# hachy OS build & update
We will move this to the infra repo proposals once we have directional agreement.
## Situation
A Hachyderm Infra person needs to repeatably and reliably:
- Build and boot new hosts in our various clouds
- Update a existing hosts
- Rollback failed updates to a host
Today (early 2023), these operations are done manually: either through console clicks or ad-hoc commands at the CLI. While this has gotten us to where we are, we hypothesize it will be difficult to scale using this same set of processes. We've already observed several cases where expected configuration does not match actual configuration.
Previously, the [team agreed to leverage NixOS]([tbd](https://discord.com/channels/858148454953254943/1060701008461824051/1060701495831576627)) (needs a better reference), as we think it will provide us consistency in our host builds that will lead to improved reliability and more consistent operations.
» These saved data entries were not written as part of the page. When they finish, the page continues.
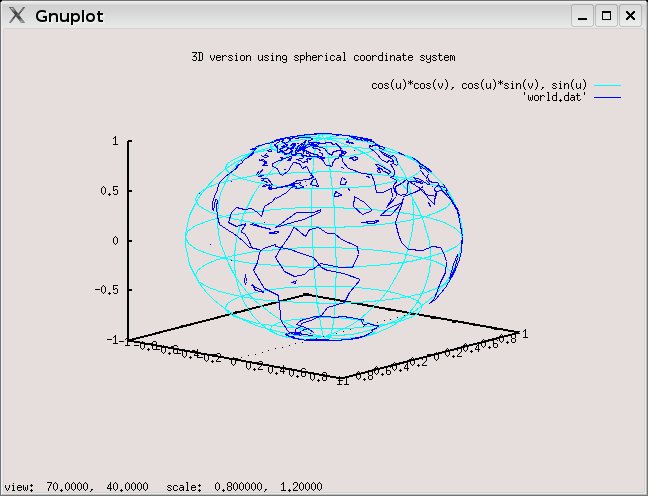This screenshot has width=648, height=496.
Task: Click the cyan line sample in the legend
Action: [608, 86]
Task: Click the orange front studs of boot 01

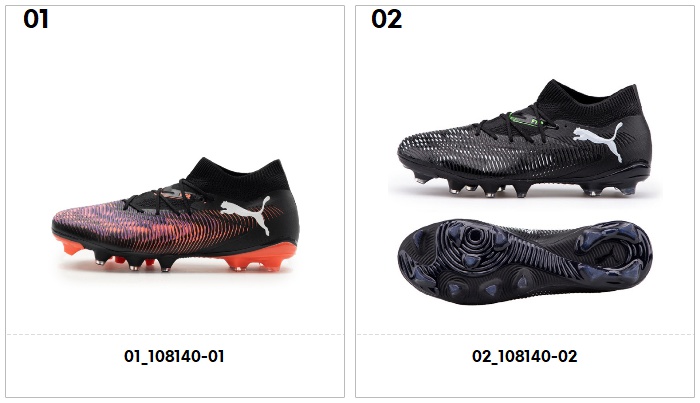Action: pos(71,246)
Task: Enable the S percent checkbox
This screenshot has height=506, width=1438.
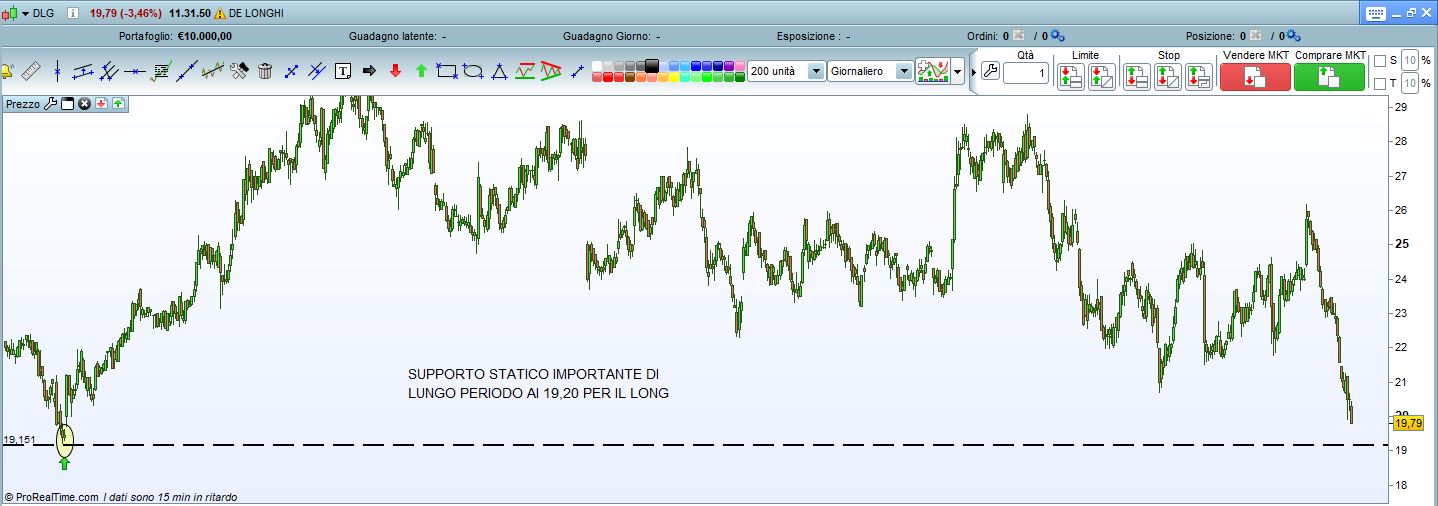Action: [x=1380, y=61]
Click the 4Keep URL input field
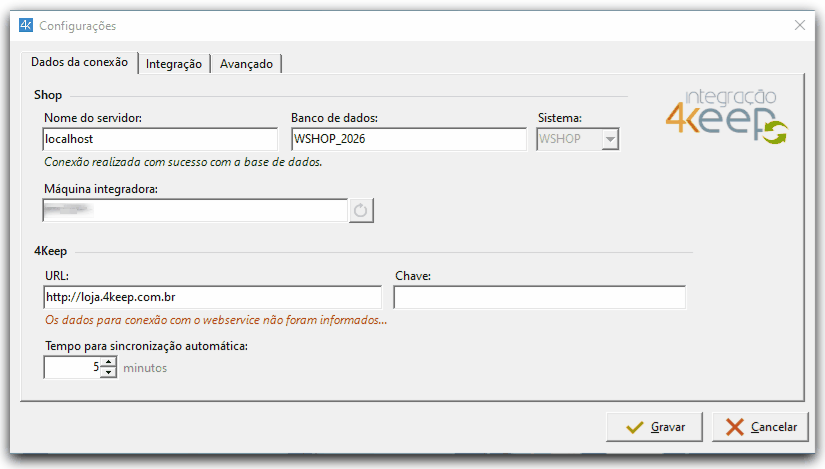The image size is (825, 469). pos(212,297)
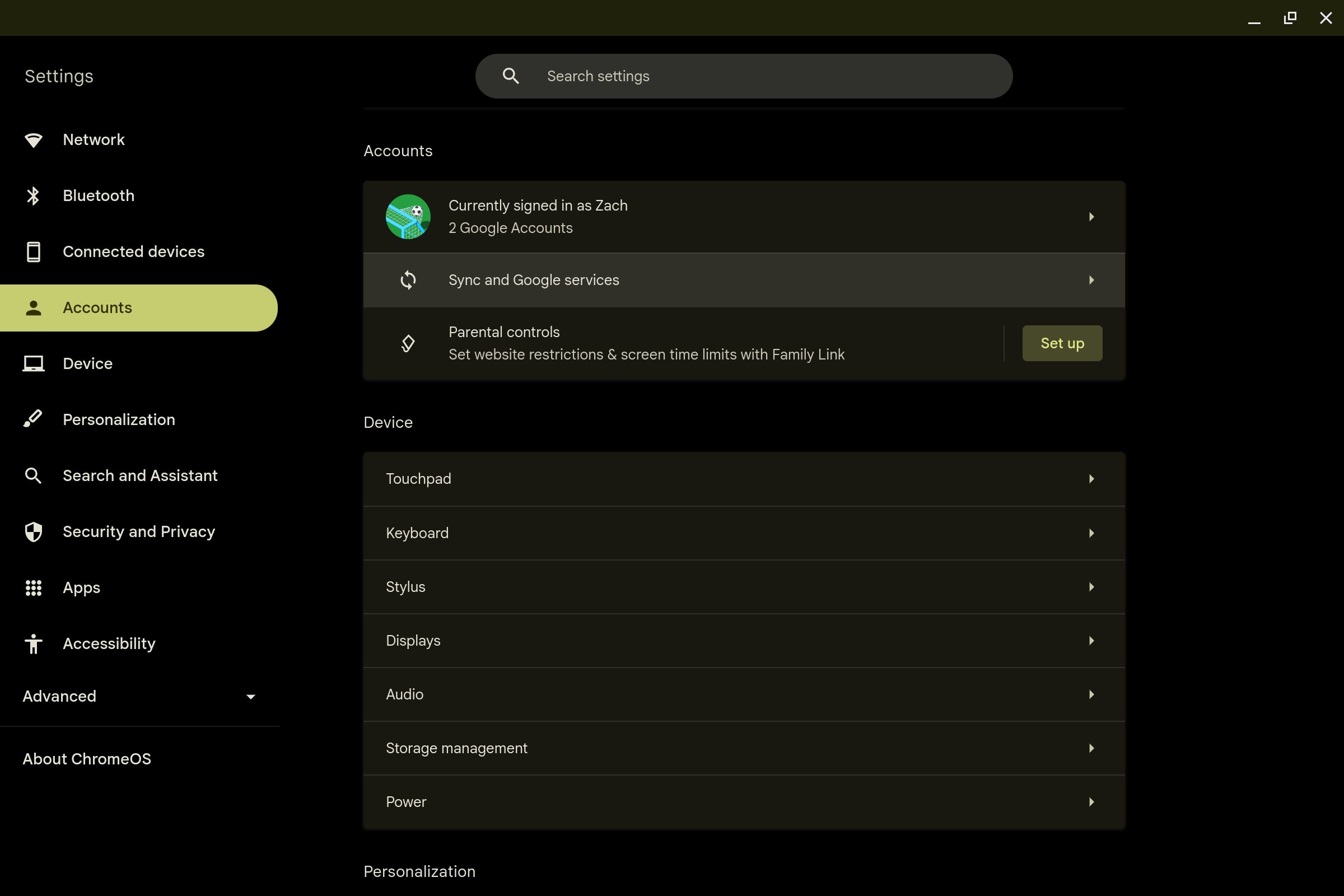Click the Search settings input field

click(x=766, y=76)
Furthermore, while we have presence in Linode for our edge nodes, we would like to explore using Hetzner cloud for `sidekiq` processes, as HCloud provides us with [free egress](https://discord.com/channels/858148454953254943/1063853904644808794/1063886051376115794), which we hypothesize will lower our overall burn rate. We also have a presence in Heztner's decidated datacenters for our databases.
## Build new host
We need to create a net-new virtual machine in one of our providers and get it into a good running state. We have multiple providers where we boot hosts:
- Hetzner dedicated
- Hetzner cloud (not really used)
- Linode
### Constraints
None of our providers have a base operating system that boots directly into NixOS. This means we need to build an image/artifact to install NixOS. Our cloud-based providers do not support mounting ISO images, so in this case, we need to leverage an external process to "convert" a different operating system into NixOS. Fortunately, the [`nixos-infect` project](https://github.com/elitak/nixos-infect) allows us to do exactly that.
To further complicate things, each provider has different capabilities and APIs -- getting to a host running NixOS is different in each, and they don't all support the same features or levels of automation.
- Hetzner cloud (reasonably automatable, more volatility)
- CAN create images and snapshot them
- CANNOT mount a custom ISO
- CAN be infected
- Hetzner dedicated (least automation, least volatility)
- CANNOT create images and snapshot them
- CAN mount a custom ISO
- CAN be infected
- Linode (reasonably automatable, more volatility)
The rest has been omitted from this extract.